Un autre aspect troublant est le silence qui entoure le président Saïed, car il ne fait jamais l’objet de questionnements, que ce soit de la part du parlement ou des médias. Cette opacité dans sa communication avec le peuple tunisien est particulièrement troublante, puisque malgré ses éloges pour la démocratie directe, aucune initiative n’a été prise pour impliquer activement les citoyens dans la décision concernant le mémorandum.
Incohérence entre les discours et les actions
Alors que la démocratie directe, telle qu’elle est pratiquée dans des pays comme la Suisse, implique la tenue de référendums pour les questions cruciales, permettant ainsi aux citoyens de prendre des décisions qui auront un impact significatif sur leur pays, la Tunisie n’a pas offert aux citoyens cette opportunité démocratique dans cette situation.
En empêchant toute participation démocratique classique à travers le parlement ou des débats publics auxquels la société civile et les médias pourraient jouer un rôle, ni à travers une nouvelle approche qui assure la participation directe dans la décision dans ce genre de décision, même si elle était appliquée précédemment lors des occasions moins importantes que ce mémorandum, que ce soit sous forme de consultation nationale ou référendum.
Cette incohérence entre les discours et les actions du président suscite des doutes sur la sincérité de son engagement envers une véritable démocratie directe, privant ainsi le peuple tunisien de sa capacité à exercer son droit à l’information, à poser des questions pertinentes et à participer pleinement aux décisions nationales et internationales qui façonneront leur avenir.

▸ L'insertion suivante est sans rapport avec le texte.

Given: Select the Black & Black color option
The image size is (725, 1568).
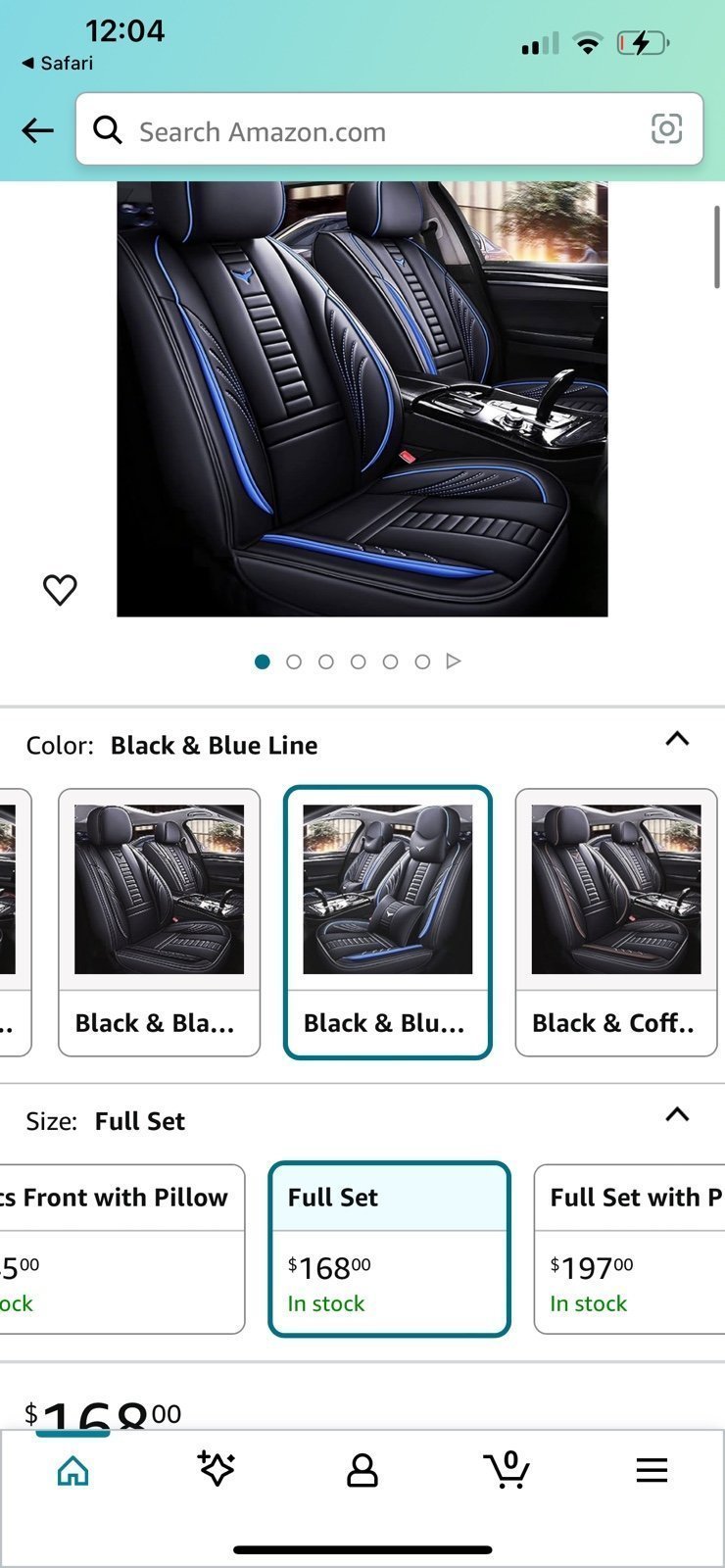Looking at the screenshot, I should coord(159,922).
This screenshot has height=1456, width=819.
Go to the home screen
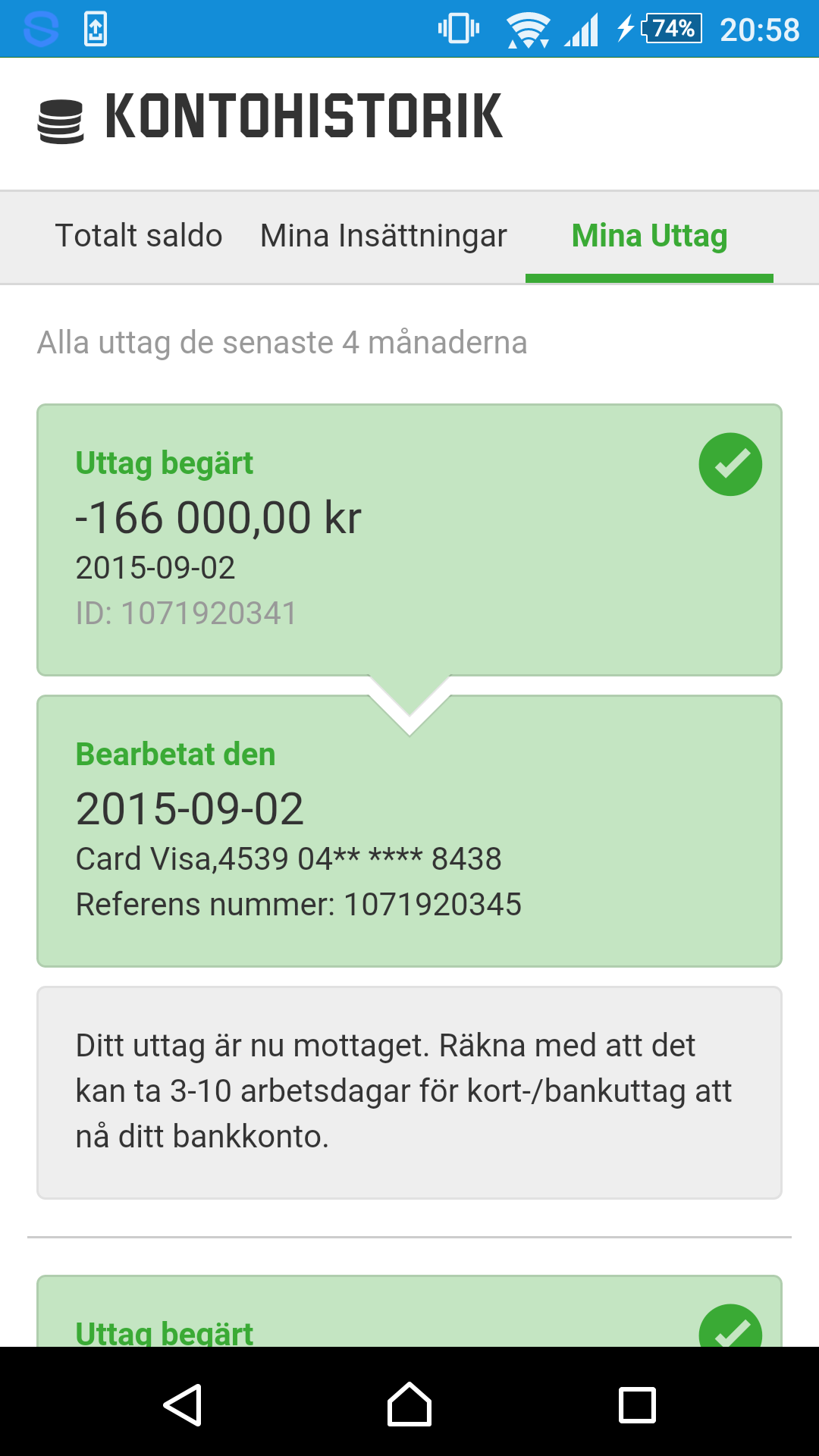coord(410,1404)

Pour véritablement honorer les principes d’une démocratie, qu’elle soit représentative ou directe, il est essentiel qu’un débat interne transparent et ouvert soit permis. Cela permettrait une véritable participation citoyenne et une prise de décision démocratique, à travers les représentants tels que les députés, la société civile, les médias, ou en adoptant de nouvelles approches telles que des consultations ou référendums. Le plus important est que la décision soit prise à la suite d’un consensus national, garantissant ainsi sa durabilité et sa légitimité.